Friday, Oct 29, 2004

Police can use heat-detection equipment to ferret out marijuana grow operations without running afoul of the constitutional right to privacy, the Supreme Court of Canada ruled Friday.

"The community wants privacy, but it also insists on protection," Mr. Justice Ian Binnie wrote for a 7-0 majority. "Safety, security and the suppression of crime are legitimate countervailing concerns."

The ruling restored marijuana-trafficking convictions against Walter Tessling, a Windsor man whose hydroponic marijuana operation was detected by police flying overhead with infrared equipment.

The ruling was considerably more police-friendly than the Ontario Court of Appeal was last year when it erased an 18-month sentence against Mr. Tessling, whose home contained enough plants to yield many kilograms of marijuana.

RCMP conducted the aerial surveillance in 1999 after getting a tip from an informant who was unfamiliar to them that Mr. Tessling and a friend were producing and trafficking in marijuana.

The Ontario appellate court had said that Mr. Tessling must be acquitted not only of marijuana charges but of possessing several unlicensed handguns.

It extended the right of privacy to intrusive technological advances, saying: "The nature of the intrusiveness is subtle, but almost Orwellian in its theoretical capacity."

The Ontario judges had ordered that police had to obtain search warrants for these flyovers, since the heat they measure may emanate from other private activities that generate surges of energy.

The nine Supreme Court judges disagreed completely with their three Ontario colleagues.

"Few things are as important to our way of life as the amount of power allowed the police to invade the homes, privacy and even the bodily integrity of members of Canadian society without judicial authorization," Judge Binnie conceded.

"At the same time," he reasoned, "social and economic life creates competing demands. The community wants privacy, but it also insists on protection.

"Safety, security and the suppression of crime are legitimate countervailing concerns.

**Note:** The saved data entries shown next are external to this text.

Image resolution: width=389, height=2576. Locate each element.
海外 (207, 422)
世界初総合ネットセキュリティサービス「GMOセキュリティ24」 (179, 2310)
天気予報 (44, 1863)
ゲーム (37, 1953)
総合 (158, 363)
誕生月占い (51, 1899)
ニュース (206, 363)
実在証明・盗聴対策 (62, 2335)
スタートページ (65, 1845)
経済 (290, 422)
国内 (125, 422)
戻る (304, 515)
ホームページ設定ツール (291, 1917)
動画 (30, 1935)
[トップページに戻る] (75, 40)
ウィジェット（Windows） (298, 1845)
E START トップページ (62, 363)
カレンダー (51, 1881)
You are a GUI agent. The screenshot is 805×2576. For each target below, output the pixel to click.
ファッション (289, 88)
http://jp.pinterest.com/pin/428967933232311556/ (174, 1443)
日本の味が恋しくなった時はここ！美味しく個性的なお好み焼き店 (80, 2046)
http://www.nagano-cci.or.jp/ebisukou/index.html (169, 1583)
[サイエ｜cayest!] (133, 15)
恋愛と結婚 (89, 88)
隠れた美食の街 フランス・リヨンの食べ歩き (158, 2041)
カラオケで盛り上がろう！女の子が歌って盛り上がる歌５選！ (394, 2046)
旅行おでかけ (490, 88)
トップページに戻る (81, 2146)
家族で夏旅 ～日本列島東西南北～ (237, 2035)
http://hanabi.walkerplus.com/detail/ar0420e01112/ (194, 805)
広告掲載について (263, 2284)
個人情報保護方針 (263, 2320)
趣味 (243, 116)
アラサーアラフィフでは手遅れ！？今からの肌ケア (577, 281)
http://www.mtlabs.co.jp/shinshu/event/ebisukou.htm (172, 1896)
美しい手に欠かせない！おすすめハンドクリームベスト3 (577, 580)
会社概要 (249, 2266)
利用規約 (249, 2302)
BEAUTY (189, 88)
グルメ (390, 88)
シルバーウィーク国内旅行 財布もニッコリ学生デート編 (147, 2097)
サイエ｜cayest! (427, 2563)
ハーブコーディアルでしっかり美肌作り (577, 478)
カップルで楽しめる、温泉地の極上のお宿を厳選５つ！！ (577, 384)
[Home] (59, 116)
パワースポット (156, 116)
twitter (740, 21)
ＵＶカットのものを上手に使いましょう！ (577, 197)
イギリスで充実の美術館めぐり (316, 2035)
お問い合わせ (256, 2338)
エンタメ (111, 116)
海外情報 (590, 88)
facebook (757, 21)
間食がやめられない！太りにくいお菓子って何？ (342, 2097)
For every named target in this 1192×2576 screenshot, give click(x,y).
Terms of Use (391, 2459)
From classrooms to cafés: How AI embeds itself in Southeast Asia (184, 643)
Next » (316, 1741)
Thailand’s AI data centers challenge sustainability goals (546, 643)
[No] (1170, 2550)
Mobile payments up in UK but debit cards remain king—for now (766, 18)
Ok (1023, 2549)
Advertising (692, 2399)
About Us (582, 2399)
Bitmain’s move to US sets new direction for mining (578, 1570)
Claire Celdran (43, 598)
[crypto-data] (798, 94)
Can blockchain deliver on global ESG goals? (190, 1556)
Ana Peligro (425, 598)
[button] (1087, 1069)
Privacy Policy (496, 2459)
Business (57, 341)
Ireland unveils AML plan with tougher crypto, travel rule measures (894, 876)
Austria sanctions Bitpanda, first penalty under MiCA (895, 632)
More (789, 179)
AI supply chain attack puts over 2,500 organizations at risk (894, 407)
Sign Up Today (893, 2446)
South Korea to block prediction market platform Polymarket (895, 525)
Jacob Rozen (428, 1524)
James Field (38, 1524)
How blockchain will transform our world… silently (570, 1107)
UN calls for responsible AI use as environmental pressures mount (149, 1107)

"Patterns of heat distribution on the external surfaces of a house are not a type of information in which give rise to a reasonable expectation of privacy," Judge Binnie said.

"The heat distribution information offered no insight into his private life and its disclosure scarcely affected his 'dignity, integrity and autonomy.' "

The court said that technology must be evaluated "according to its current capability, and its evolution in future dealt with step by step. Concerns should be addressed as they truly arise.

"FLIR technology at this stage of its development is both non-intrusive in its operations and mundane in the data it is capable of producing."